If you post the output of ifconfig you should see that your nic has picked up an ip using dhcp. 

The new ip will only be renegoicated once you restart the nic.

----------

## doctork

 *chiefbag wrote:*   

> dhcpcd is a daemon for running a dhcp server it does not need to be running if you are a client machine. 
> 
> If you post the output of ifconfig you should see that your nic has picked up an ip using dhcp. 
> 
> The new ip will only be renegoicated once you restart the nic.

 

No,  dhcpcd is the dhcp CLIENT daemon (see man dhcpcd).  Presumably it is started when net.eth? is started.  The dhcp server is called dhcpd.  I run that on my firewall/router/NAT system to provide addresses and internet access to the rest of my menagerie.

--

doc

----------

## richard.scott

you don't have to be running the service for the error to show up. There is an incorrect line in /etc/init.d/dhcpcd that states "provides net" and this is conflicting with the real net provider.

Rich

----------

## UberLord

When dhcpcd is started from init.d/dhcpcd it monitors all interfaces and configures them correctly. If wired and wireless are both connected, it will prefer wireless.

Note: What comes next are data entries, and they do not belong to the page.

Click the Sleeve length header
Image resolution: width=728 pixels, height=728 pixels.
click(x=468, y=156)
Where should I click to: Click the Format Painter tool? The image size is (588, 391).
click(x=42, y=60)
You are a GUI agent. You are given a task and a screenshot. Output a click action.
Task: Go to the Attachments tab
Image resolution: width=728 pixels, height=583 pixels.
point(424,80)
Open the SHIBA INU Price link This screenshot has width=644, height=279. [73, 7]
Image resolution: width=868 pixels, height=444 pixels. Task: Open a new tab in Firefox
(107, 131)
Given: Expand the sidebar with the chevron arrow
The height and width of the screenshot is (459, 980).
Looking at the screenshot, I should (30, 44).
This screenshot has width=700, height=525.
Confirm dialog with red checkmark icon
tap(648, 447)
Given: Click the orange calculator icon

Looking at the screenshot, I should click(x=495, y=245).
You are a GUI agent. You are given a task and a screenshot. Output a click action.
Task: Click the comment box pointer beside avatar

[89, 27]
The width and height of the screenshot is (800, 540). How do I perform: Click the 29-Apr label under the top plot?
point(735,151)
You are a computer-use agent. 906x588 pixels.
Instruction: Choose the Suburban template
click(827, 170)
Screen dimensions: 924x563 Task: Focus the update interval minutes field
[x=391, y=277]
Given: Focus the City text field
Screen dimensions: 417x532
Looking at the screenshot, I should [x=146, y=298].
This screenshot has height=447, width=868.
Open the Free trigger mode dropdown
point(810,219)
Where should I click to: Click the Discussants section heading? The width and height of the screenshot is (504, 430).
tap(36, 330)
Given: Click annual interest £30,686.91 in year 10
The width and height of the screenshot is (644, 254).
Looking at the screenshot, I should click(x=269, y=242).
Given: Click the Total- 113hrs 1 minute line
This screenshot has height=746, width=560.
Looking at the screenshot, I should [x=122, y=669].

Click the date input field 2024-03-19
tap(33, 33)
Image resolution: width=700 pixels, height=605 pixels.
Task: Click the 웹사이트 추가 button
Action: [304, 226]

Think of networkmanager in 60k. If you install dhcpcd-ui you even get a nice GTK+ systray icon with basic configuration screens.

As such, dhcpcd providing net is the correct thing to do.

This design conflicts with the net.* init.d scripts. So if you use dhcpcd like this, remove all net.* except for net.lo (net.lo0 on BSD).

If you don't use this, simply don't add dhcpcd to any runlevels (which is the default) and OpenRC gets it right.

I suspect the OP is using baselayout-1 where this error may indeed happen.

----------

## lyallp

FYI: I do use baselayout-1.12.14-r1 - baselayout2 is ~x86 and I have a limited number of packages ~x86

----------

## toralf

 *UberLord wrote:*   

> When dhcpcd is started from init.d/dhcpcd it monitors all interfaces and configures them correctly. If wired and wireless are both connected, it will prefer wireless.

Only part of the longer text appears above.